Intimately Emotional Viva a Cuba-Set Gem
Jesus (Héctor Medina) never knew his father Angel (Jorge Perugorría). All he knows about him is that he was a boxer, a proud, viciously masculine hulk of a man who pounded his opponents into submission, and if not for drink, women and brushes with the law might have become a major Havana sports figure worthy of admiration. Angel is a ghost living in Jesus’ small, sparsely furnished apartment as nothing more than a monochromatic picture hanging on a random wall, the young man utterly content if that’s how things remain far into the foreseeable future.
Not that one would ever imagine that this is the son of a pugilistic heavyweight. Jesus is tall, lithe and decidedly effeminate. He makes his living as a hairstylist for his neighborhood’s elderly women while also designing the wigs for Havana Drag Queen and club owner Mama (Luis Alberto García), turning the random trick as a gay escort when things unfortunately get a little too financially uncomfortable. When an opening for a new performer comes available in Mama’s club Jesus eagerly applies, certain the extra income will allow him to stop prostituting himself in the local park. Just when things look brightest who walks back into the youngster’s life but none other than Angel, the drunken former boxer fresh out of prison and looking to reconnect with a son he holds little, if anything, in common with other than blood.
Viva is sensational. On one hand a deft, authentically intimate coming of age story of a young man trying to figure out who he is and what he wants to be while at the same time trying to understand a father he never wanted to know; on the other a gloriously subtle observational travelogue looking at Cuba in ways most have never seen before; this is an astounding marvel of a melodrama that captured my attention completely.
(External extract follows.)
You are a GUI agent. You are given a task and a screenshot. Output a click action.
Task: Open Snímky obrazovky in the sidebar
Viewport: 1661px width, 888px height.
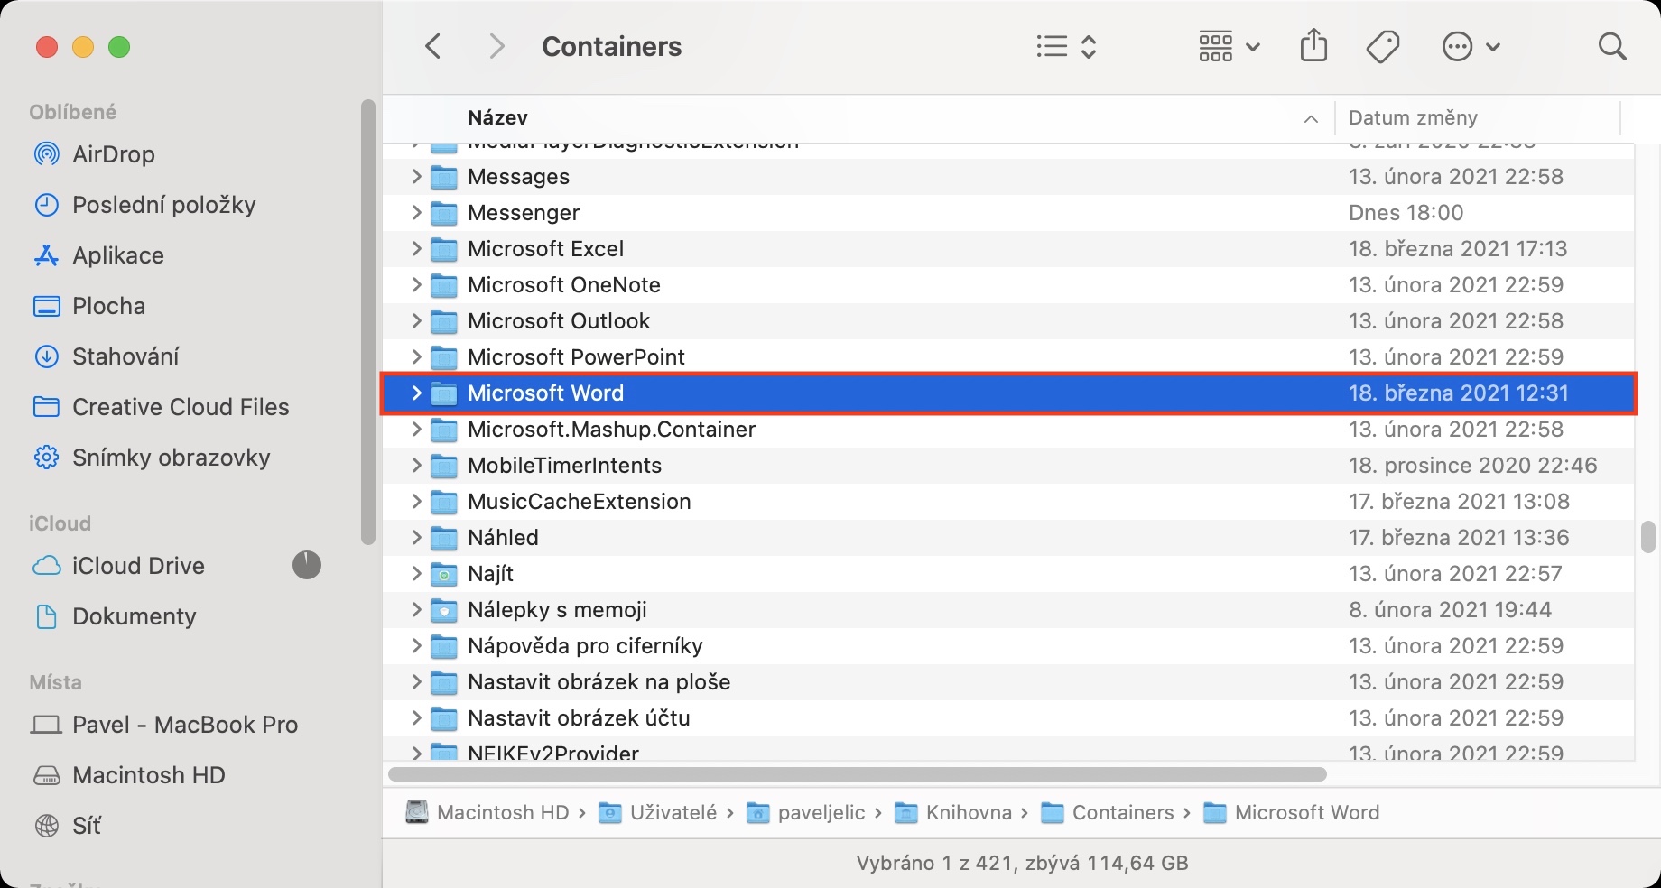pyautogui.click(x=171, y=458)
This is somewhat surprising considering all of this is born from the minds of director Paddy Breathnach (Shrooms, Blow Dry) and actor-turned-screenwriter Mark O’Halloran, two Irishmen with not a lot in the way of Cuban blood between them.
Yet the pair have done something extraordinary here, allowing the simple, straightforward nature of the story to blossom with little in the way of excess pushing on either of their respective parts. As familiar as some of the interior dramatic elements might be, as close to cliché as they sometimes might come, Breathnach and O’Halloran allow Jesus’ journey towards self-actualization to resonate on a universal level while still keeping the character grounded in Cuban culture. It’s an astonishing tightrope act, the film feeling as fresh and as inspiring as a brisk breeze wafting across an empty grassy plain on a sunny Spring day.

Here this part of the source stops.